2. List your expenses. Put everything down on paper that you spend money on in this order:
- Giving: 10% to a local church or charity right off the top
- The Four Walls: food, utilities, shelter and transportation
- Saving: emergency fund, retirement or sinking funds
- Other expenses: insurance, clothing, childcare and all the other stuff
3. Add a “miscellaneous” line for irregular expenses. Gifts, annual subscriptions, your kids' sports fees—even $25–50 per month prevents those “expected surprises” from wrecking your budget.
4. Assign a specific dollar amount to each category. Every dollar needs a name before you spend it.
Want to see how your numbers add up? Check out our simple Budget Calculator to get a jumping-off point for your budget.
Budget Calculator
Enter your income and the calculator will show the national averages for most budget categories as a starting point. A few of these are recommendations (like giving). Most just reflect average spending (like debt). Don't have debt? Yay! Move that money to your current money goal.
Income
Expenses
Difference
Total Expenses
$0.00Start Your Zero-Based Budget With EveryDollar
Percentage-based budgeting methods like 60/30/10 might sound simple, but they don’t work well in real life. Zero-based budgeting is more flexible and can help you form a real plan to level up with your finances.
The EveryDollar budgeting app is the perfect tool to make a zero-based budget. Stop guessing where your money goes. Give every dollar a job before the month begins with EveryDollar.
Next Steps
- Pull up last month’s bank statements and categorize every expense. See exactly where the 60/30/10 math wouldn’t have worked for you.
- Calculate your take-home pay. Use that number—not your salary—as your budgeting baseline.
- Cancel one subscription or recurring charge this week. You know you have at least one you’re not using.
- Use the free Budget Calculator to run your numbers, then set up a zero-based budget using EveryDollar in less than 10 minutes.
60/30/10 Budget Rule FAQs
-
Is the 60/30/10 budget good for beginners?
-
Not really. The 60/30/10 rule might give you a simple framework, but it doesn’t work for most people. Zero-based budgeting is a better starting point because it forces you to look at your actual numbers instead of fitting them into a preset formula.
-
Why isn’t my 60/30/10 budget working?
-
These are the most common culprits:
- Your rent or housing costs take up too much of your 60% needs bucket.
- Your minimum debt payments are eating the entire 10% savings and debt category.
- Irregular expenses (car repairs, medical bills, annual subscriptions) don’t fit neatly into any percentage, and they blow the budget when they hit.
If your 60/30/10 budget isn’t working, that doesn’t mean you’ve failed at budgeting. You’re just using a flawed budgeting method.
-
Can I modify the 60/30/10 percentages?

* Task description
Decide whether each statement agrees with the budgeting passage, answering yes or no and quoting the deciding words: (a) Giving is listed first, at 10%. (b) Your salary should serve as your budgeting baseline. (c) Setting aside $25–50 per month for miscellaneous costs can keep irregular expenses from wrecking a budget. The data that come next have no connection to the budgeting passage.

* Material provided
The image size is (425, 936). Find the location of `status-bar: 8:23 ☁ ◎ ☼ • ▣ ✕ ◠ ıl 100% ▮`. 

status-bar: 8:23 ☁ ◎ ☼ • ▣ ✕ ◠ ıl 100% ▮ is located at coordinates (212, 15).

* Problem solution
(a) Yes: "Giving: 10% to a local church or charity right off the top"
(b) No: "Use that number—not your salary—as your budgeting baseline."
(c) Yes: "even $25–50 per month prevents those “expected surprises” from wrecking your budget."